__Exercise aim__:
Please write out the material again, substituting "screen capture" for each "screenshot" and leaving everything else unchanged. Omit the pictures from your answer.

**** Information given

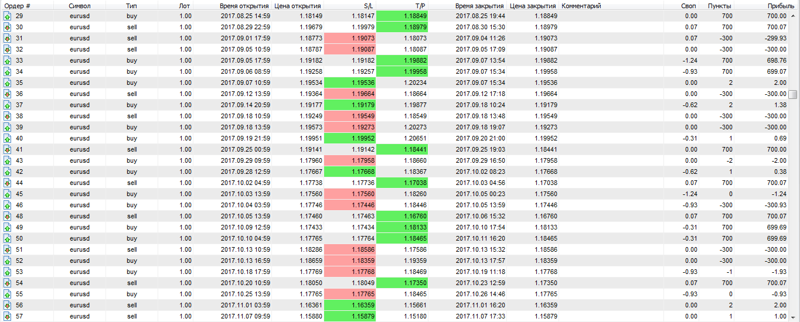Viewport: 800px width, 322px height.
Task: Click the vertical scrollbar thumb
Action: [x=793, y=94]
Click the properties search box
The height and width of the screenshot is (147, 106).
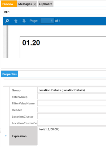(55, 83)
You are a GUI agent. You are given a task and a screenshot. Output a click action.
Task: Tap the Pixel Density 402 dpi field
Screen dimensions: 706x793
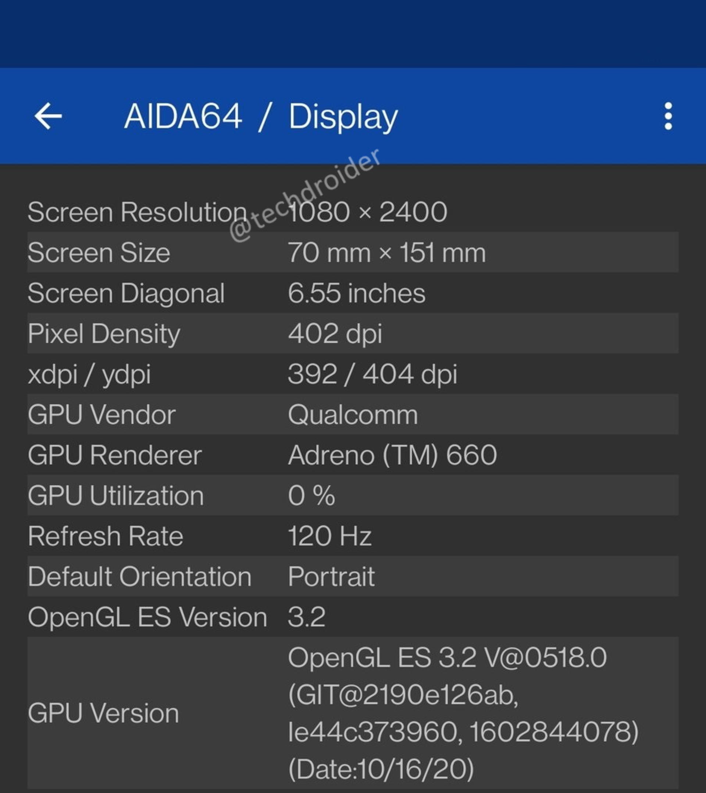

********

__Task output__:
Viewport: 800px width, 322px height.
Task: Click the vertical scrollbar thumb
Action: [x=793, y=94]
Click the properties search box
The height and width of the screen capture is (147, 106).
(55, 83)
You are a GUI agent. You are given a task and a screen capture. Output a click action.
Task: Tap the Pixel Density 402 dpi field
Screen dimensions: 706x793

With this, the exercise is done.